» **Your objective**:
Return the data exactly, with all pictures removed.

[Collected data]

—————

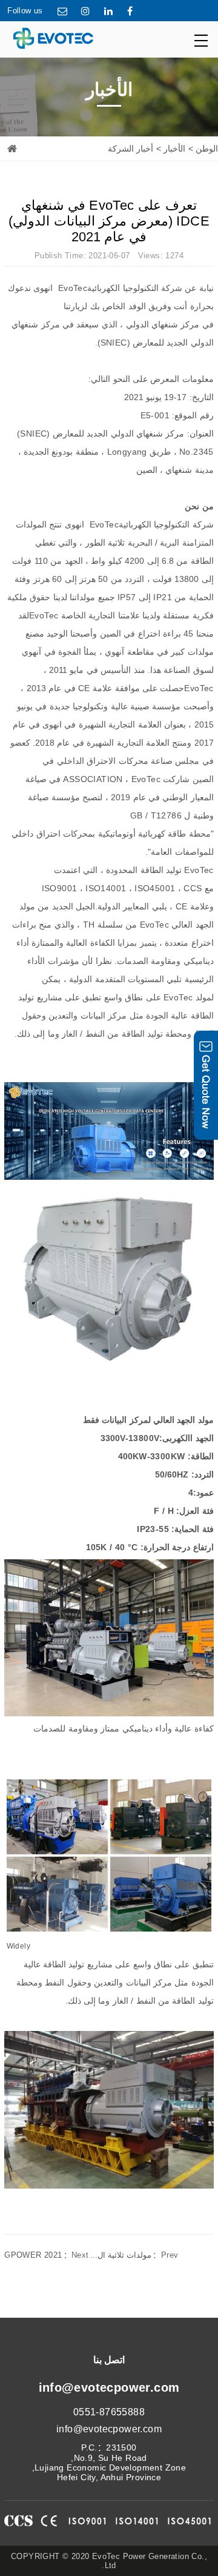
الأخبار (174, 148)
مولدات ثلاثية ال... (134, 2255)
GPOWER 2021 (46, 2255)
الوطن (207, 148)
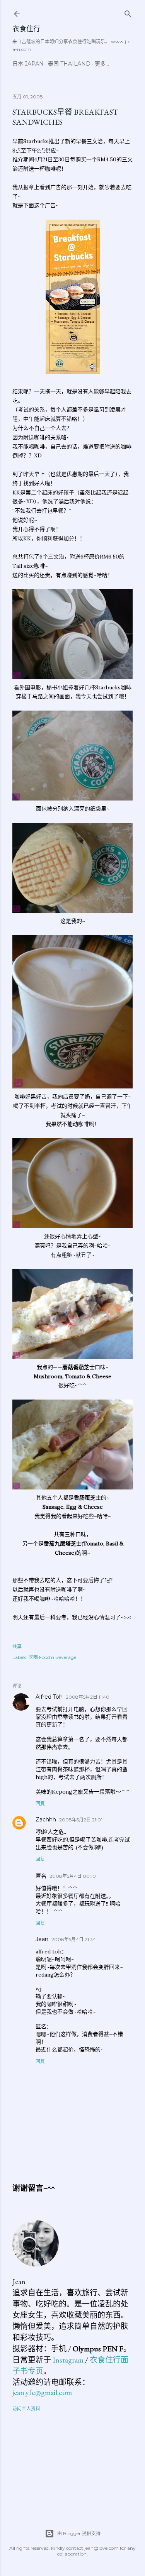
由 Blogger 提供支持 (79, 2533)
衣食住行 (26, 28)
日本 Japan (28, 63)
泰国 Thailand (69, 63)
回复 (40, 1803)
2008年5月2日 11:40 (87, 1697)
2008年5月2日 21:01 (80, 1820)
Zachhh (46, 1819)
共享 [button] (17, 1646)
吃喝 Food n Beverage (52, 1657)
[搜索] (128, 12)
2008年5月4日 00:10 (72, 1876)
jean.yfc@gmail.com (42, 2392)
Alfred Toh (49, 1696)
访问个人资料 (26, 2409)
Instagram (68, 2360)
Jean (42, 1939)
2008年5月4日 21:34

—————

» **Output**:
الأخبار (174, 148)
مولدات ثلاثية ال... (134, 2255)
GPOWER 2021 (46, 2255)
الوطن (207, 148)
由 Blogger 提供支持 (79, 2533)
衣食住行 (26, 28)
日本 Japan (28, 63)
泰国 Thailand (69, 63)
回复 (40, 1803)
2008年5月2日 11:40 (87, 1697)
2008年5月2日 21:01 (80, 1820)
Zachhh (46, 1819)
共享 [button] (17, 1646)
吃喝 Food n Beverage (52, 1657)
[搜索] (128, 12)
2008年5月4日 00:10 (72, 1876)
jean.yfc@gmail.com (42, 2392)
Alfred Toh (49, 1696)
访问个人资料 (26, 2409)
Instagram (68, 2360)
Jean (42, 1939)
2008年5月4日 21:34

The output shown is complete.